Triste que seja assim… pois a experiência de Deus que os antigos chamaram “Espírito” nada tem de anti-material ou de adversa ao mundo e ao corpo. Pelo contrário, a Tradição deu a essa experiência o nome de “sopro”, “hálito”, “respiro” (ruah, pneuma, spiritus) – a mais vital de todas as funções do corpo. Podemos até não nos atentarmos à respiração, passarmos horas e dias sem nos recordarmos de sua existência; mas bastam alguns segundos sem ela para que a busquemos com todas as forças. Sinal de vida por excelência, fonte do movimento e da energia dos corpos vivos; golpe de ar que torna possível toda palavra, refrigério que possibilita toda ação… assim é o respiro. E foi precisamente essa imagem que serviu de metáfora desta preciosa experiência de Deus: uma presença próxima, mais íntima a nós do que nosso próprio coração; fonte de todo entusiasmo, de todo vigor, de toda esperança, de toda persistência, de toda criatividade; caminho de transcendência para as dores fundas e remissão dos sofrimentos inevitáveis; condição de possibilidade de nossas palavras e inspiração incansável de nossas ações – assim mesmo é Deus, que nos habita e sustenta desde dentro como Espírito Santo. De modo que não é preciso negar a carne, nem o mundo, nem a natureza, nem a matéria para encontrá-lo. Basta fitar com atenção o mais profundo dessas mesas realidades para se surpreender: lá mesmo estará o Espírito. Viver a carne em toda sua fragilidade, nem negações inúteis de nossa provisoriedade e mortalidade; contemplar o mundo em sua beleza que carrega discreta a assinatura do artista Criador; mergulhar sem receios nos dramas da história pessoal e sentir correndo nas próprias veias os grandes dilemas da história da humanidade… Nada disso é distração que impede o encontro com o Espírito; pelo contrário, são os caminhos privilegiados de sua manifestação.

• [DADOS REGISTRADOS]:
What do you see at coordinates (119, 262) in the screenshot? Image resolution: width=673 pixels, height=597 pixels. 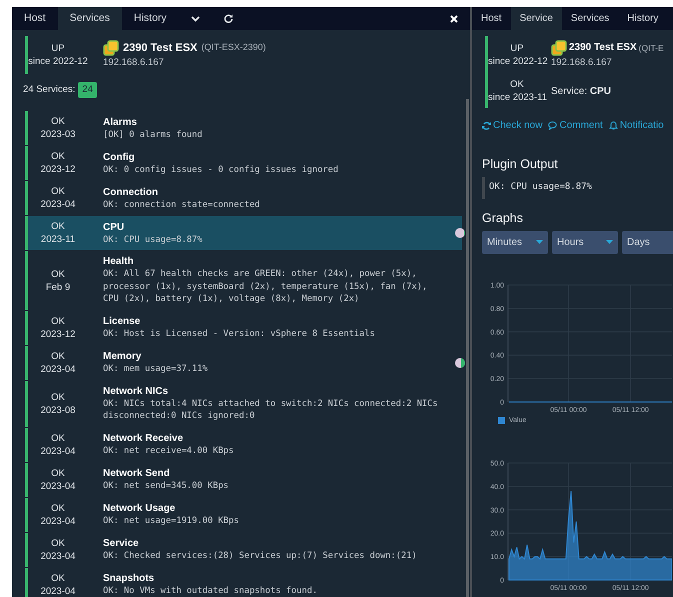 I see `service-name: Health` at bounding box center [119, 262].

• [ENUNCIADO A]:
Responda, com base no texto sobre o Espírito como sopro:
(i) Quais três termos a Tradição usou para dar à experiência de Deus o nome de "sopro", "hálito", "respiro"?
(ii) Quanto tempo sem respiração basta para que a busquemos com todas as forças?
(iii) Que assinatura o mundo carrega discreta em sua beleza?
• [ENUNCIADO B]:
Escreva a continuação do texto sobre o Espírito como sopro, começando logo após sua última frase.
As linhas registradas não são necessárias para resolver estas tarefas.

• [RESPOSTA A]:
(i) Ruah, pneuma e spiritus.
(ii) Alguns segundos.
(iii) A assinatura do artista Criador.

• [RESPOSTA B]:
Talvez por isso, as narrativas pascais tenham escolhido esta festa para coroar o mistério pascal. Na diversidade dos esquemas narrativos e dos gêneros literários, seja “ao entardecer do primeiro dia da semana” (João), seja “cinquenta dias depois” (Lucas), ou “unidade de multiplicidades” (Paulo), o Espírito é o mesmo: a testemunha qualificada do Ressuscitado; presença de vida brotada na ausência da morte; fruto maduro da entrega de Jesus na cruz; não recordação estéril de um fantasma, mas guardião da historicidade e da carnalidade de um homem concreto, entregue a nós, serem humanos inteiros – o Espírito de Jesus Ressuscitado.

Que, ao celebrarmos a festa do Espírito, nos reconciliemos um pouco mais com a carnalidade do mundo e a materialidade da vida, certos de que “Cristo derrubou na própria carne o muro que nos dividia” (cf. ***) e reconciliou o mundo e o Pai (cf. ***). E creiamos que, tocada desde dentro pelo Espírito, nossa humanidade se transfigura em sacramento do mistério de Deus.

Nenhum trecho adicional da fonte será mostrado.